Purpose: To report on the safety and adequacy of surveillance biopsy for detecting subclinical lesions in clinically stable renal grafts.
Materials and methods: We established an in-patient surveillance biopsy program with the elective performance of a renal transplant biopsy during the first year after renal transplantation. All biopsies in our centre were performed or supervised by the same operator. Patients were admitted to the hospital the day of biopsy and were discharged after 24h of observation. All patients were biopsied in supine position, using a 16-gauge needle with a spring-loaded gun (Bard) under real-time ultrasound guidance. Complication rates were retrospectively scored using the patients' charts and blood counts before and after biopsy. Major complications were defined as those requiring an intervention for resolution, a transfusion of blood products or an invasive procedure (angiography or surgery), and those that led to acute renal obstruction or failure, septicaemia, graft loss or death. In all other cases complications were considered minor. An adequate biopsy was defined as the presence of 7 or more glomeruli and at least one artery in the biopsy specimen.

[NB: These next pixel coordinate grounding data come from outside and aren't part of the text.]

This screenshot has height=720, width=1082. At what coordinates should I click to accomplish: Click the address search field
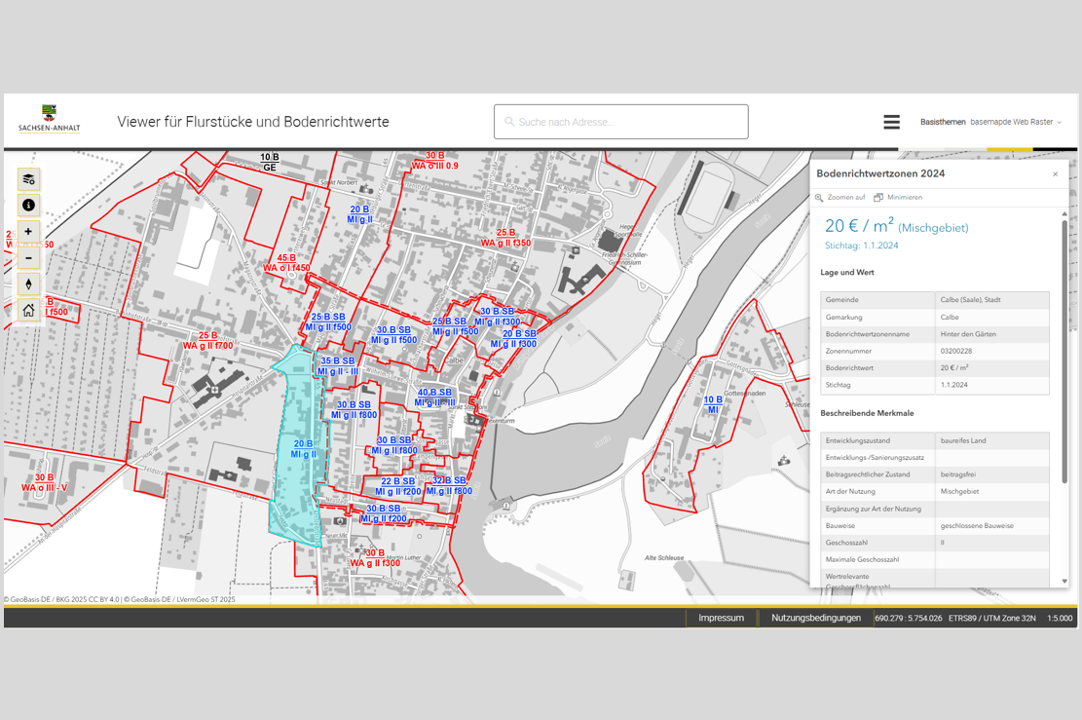click(621, 122)
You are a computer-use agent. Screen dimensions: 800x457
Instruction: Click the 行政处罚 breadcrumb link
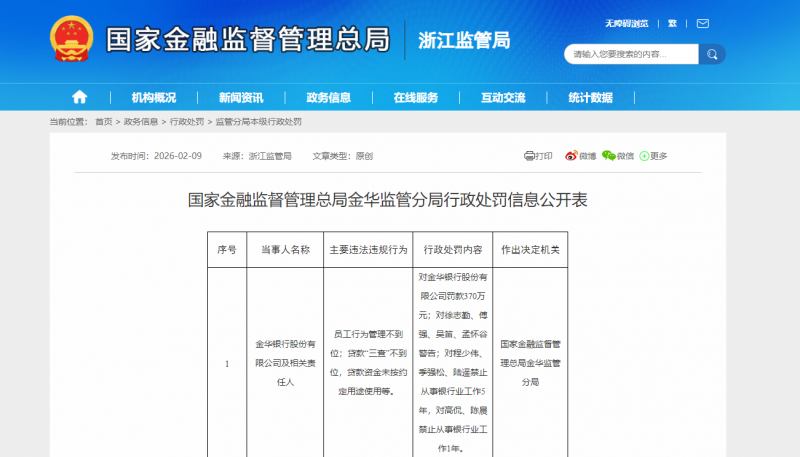point(187,121)
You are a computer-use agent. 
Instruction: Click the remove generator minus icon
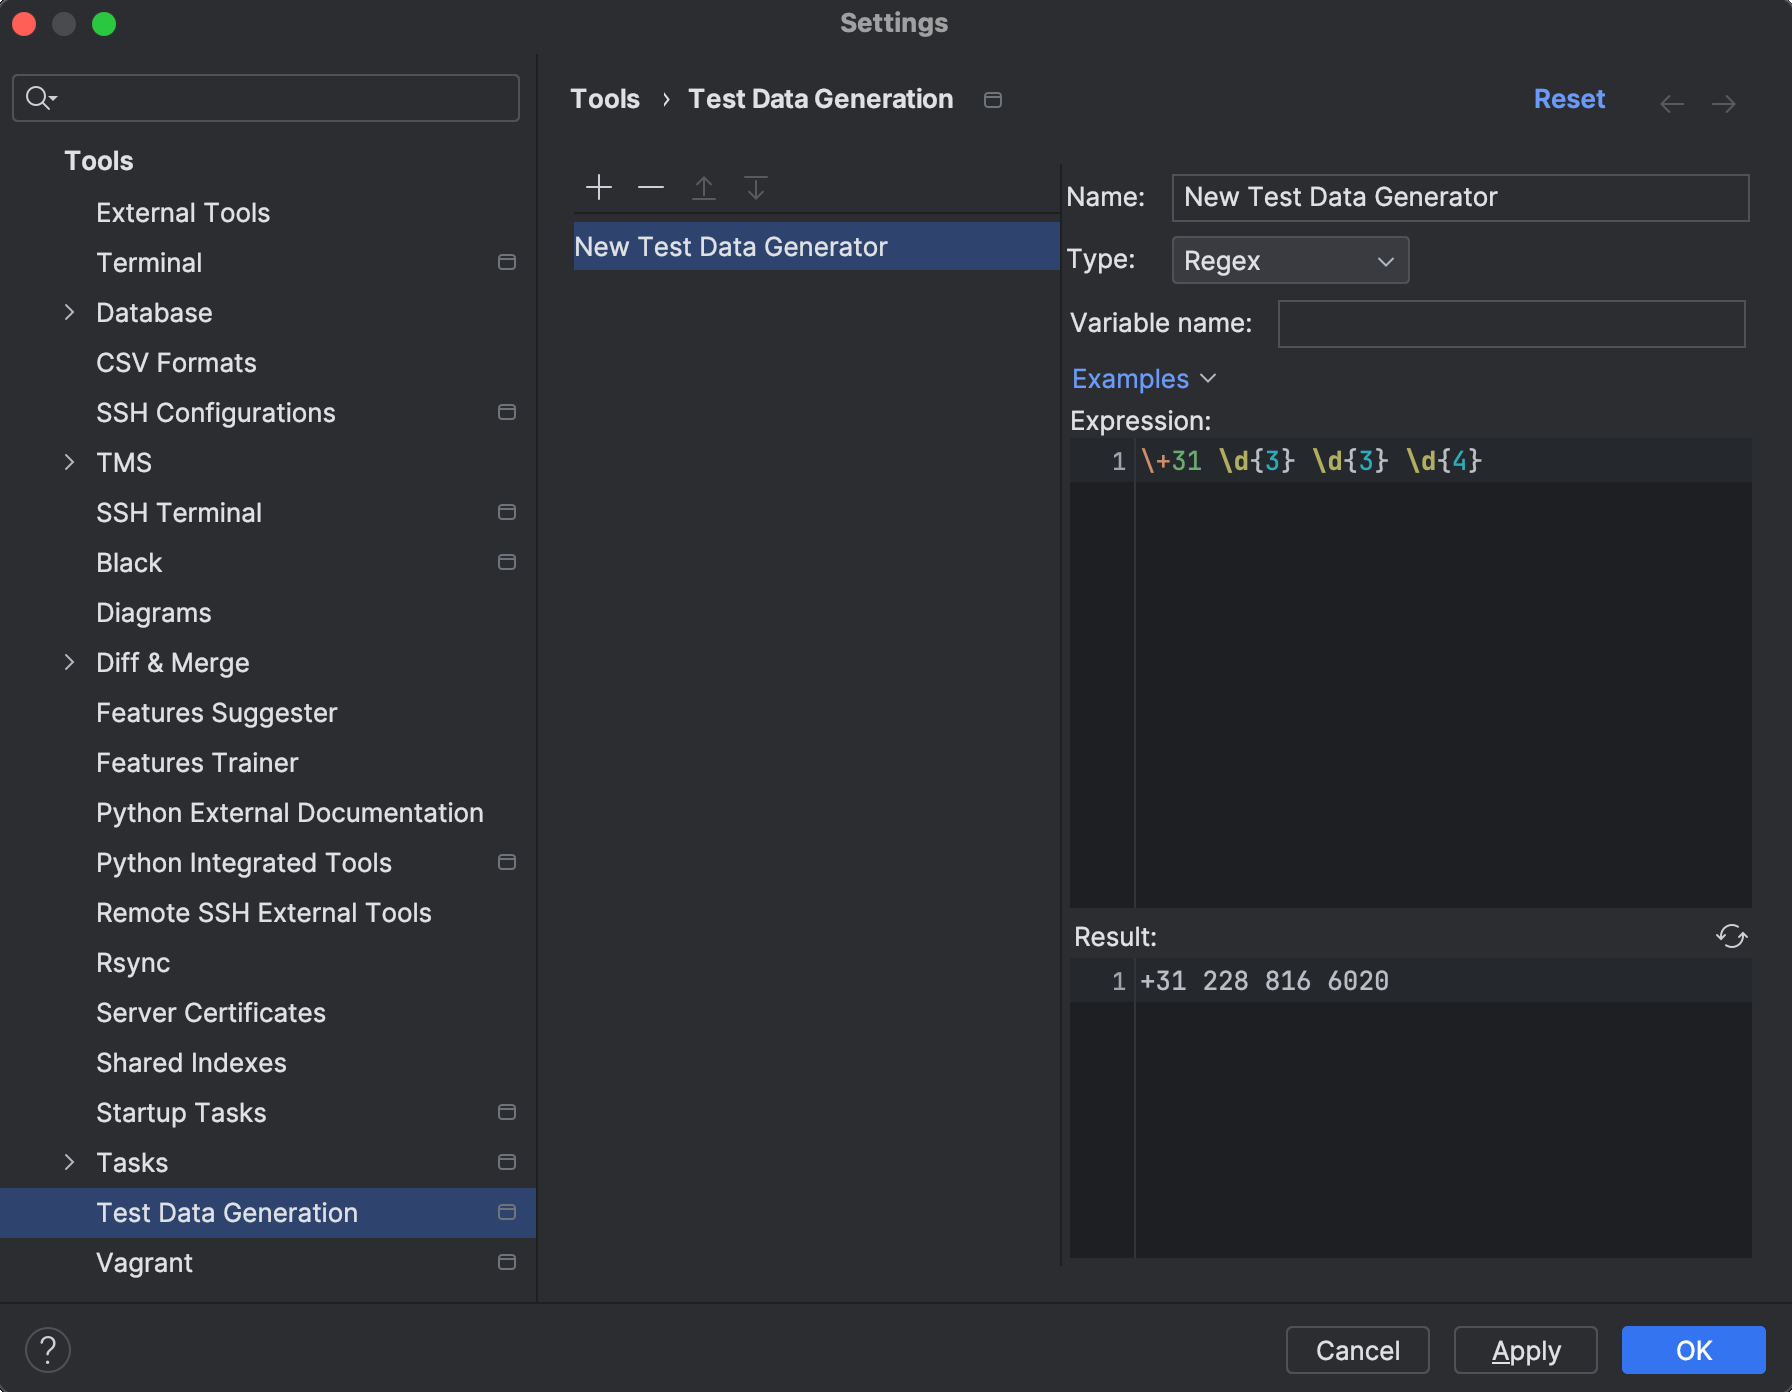click(651, 187)
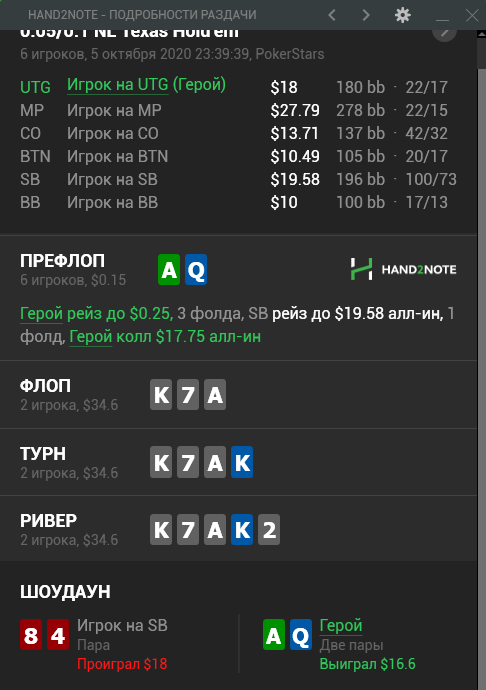Click the 2 river card
Image resolution: width=486 pixels, height=690 pixels.
(x=269, y=529)
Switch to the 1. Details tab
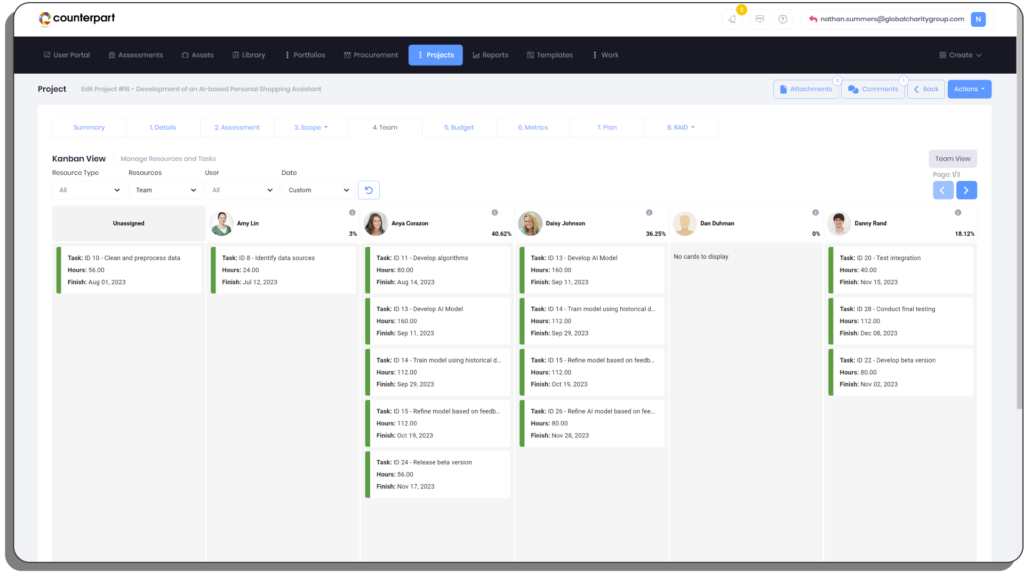The image size is (1024, 576). click(x=163, y=128)
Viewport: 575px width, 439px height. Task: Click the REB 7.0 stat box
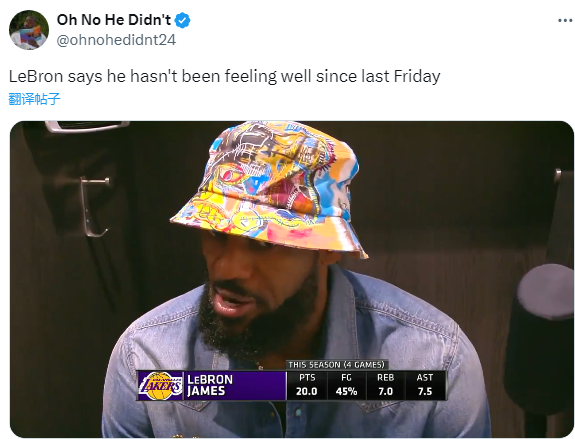(385, 385)
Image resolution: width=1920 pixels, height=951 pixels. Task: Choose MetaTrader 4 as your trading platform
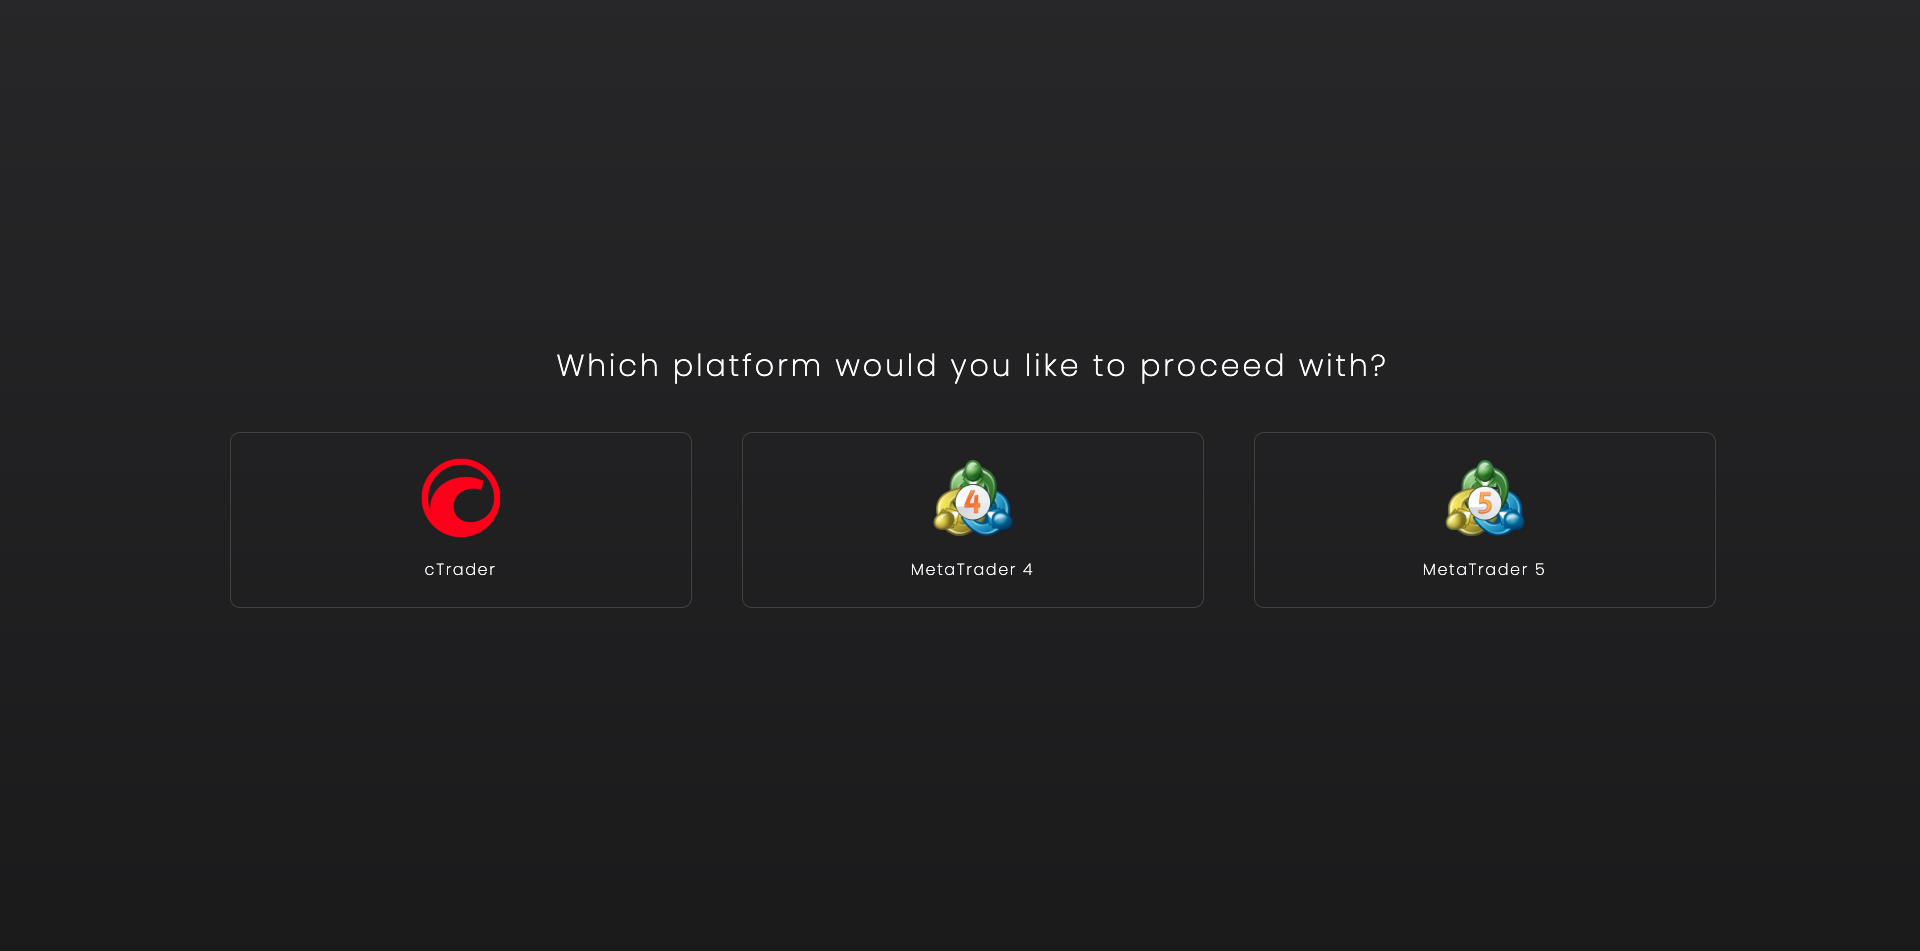(972, 519)
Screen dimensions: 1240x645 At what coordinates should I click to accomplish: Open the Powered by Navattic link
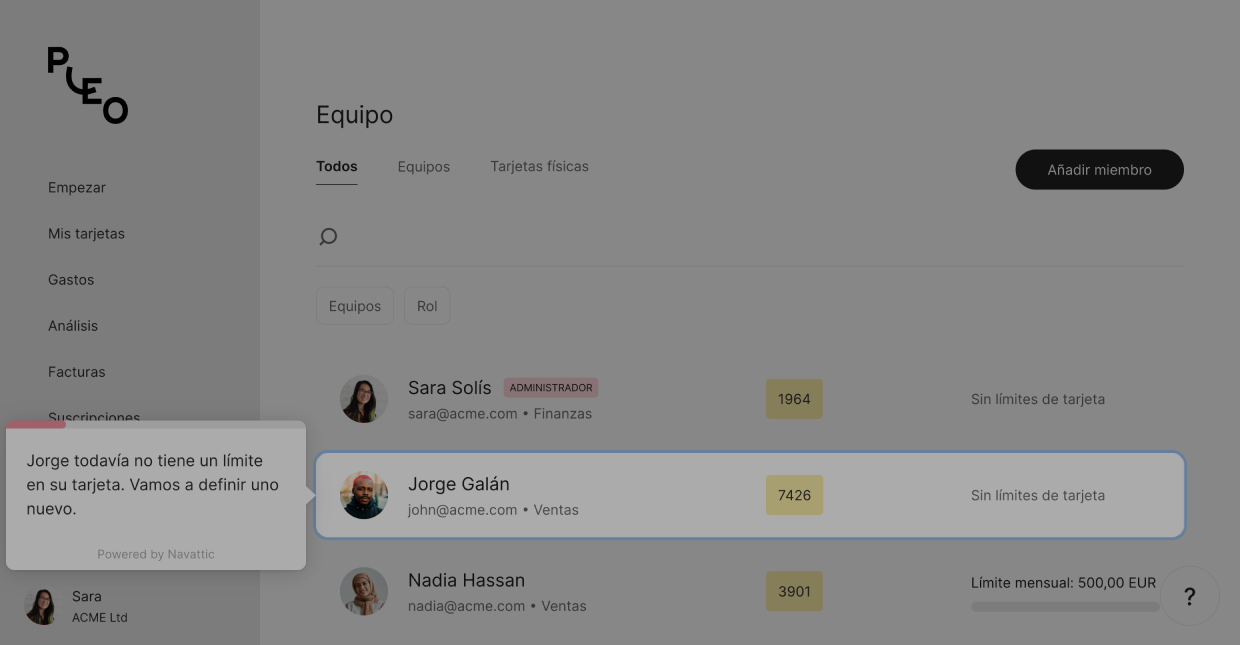(156, 554)
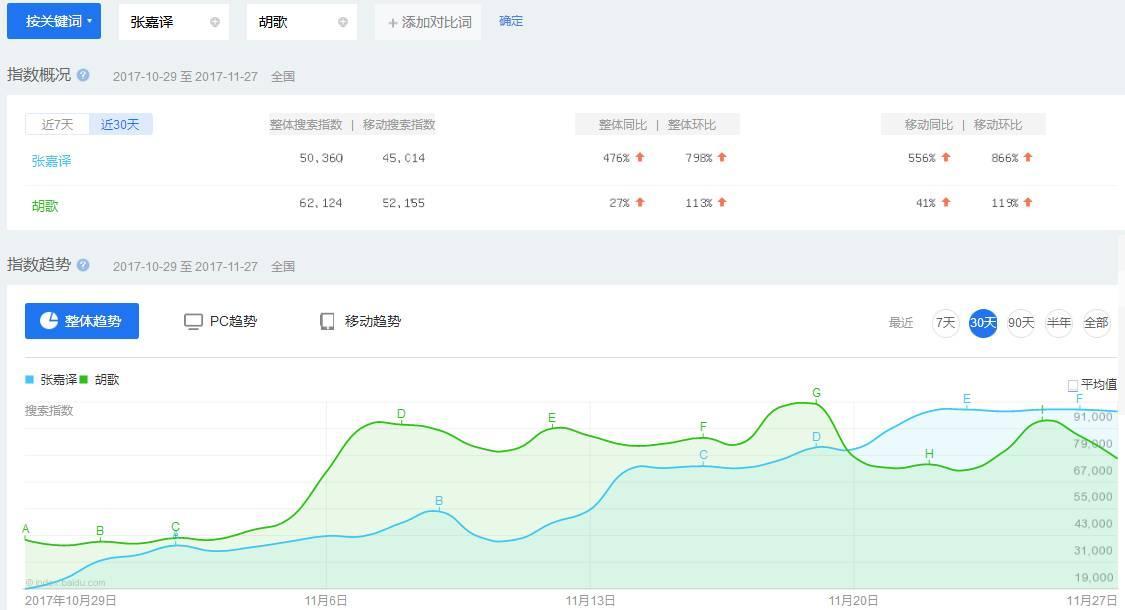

Results: We performed 282 surveillance biopsies in 248 patients between January 2006 and December 2011. None of the complications were major. We observed 6% minor complications (n = 17). 5.6% (n = 16) of the complications were related to bleeding, with macroscopic haematuria as the most common condition (n = 10; 3.5%), followed by pain (n = 6; 2.1%) eighter due to a perinephric hematoma (n = 5) or a subcutaneous hematoma (n = 1). The biopsies contained a median number of 9 glomeruli (range 0-39) with 70% of biopsies containing at least 7 glomeruli and one artery.
Conclusion: The procedure for taking surveillance biopsies was proven to be safe. There were no major complications and only rare minor complications. The majority of the samples were adequate for histological examination.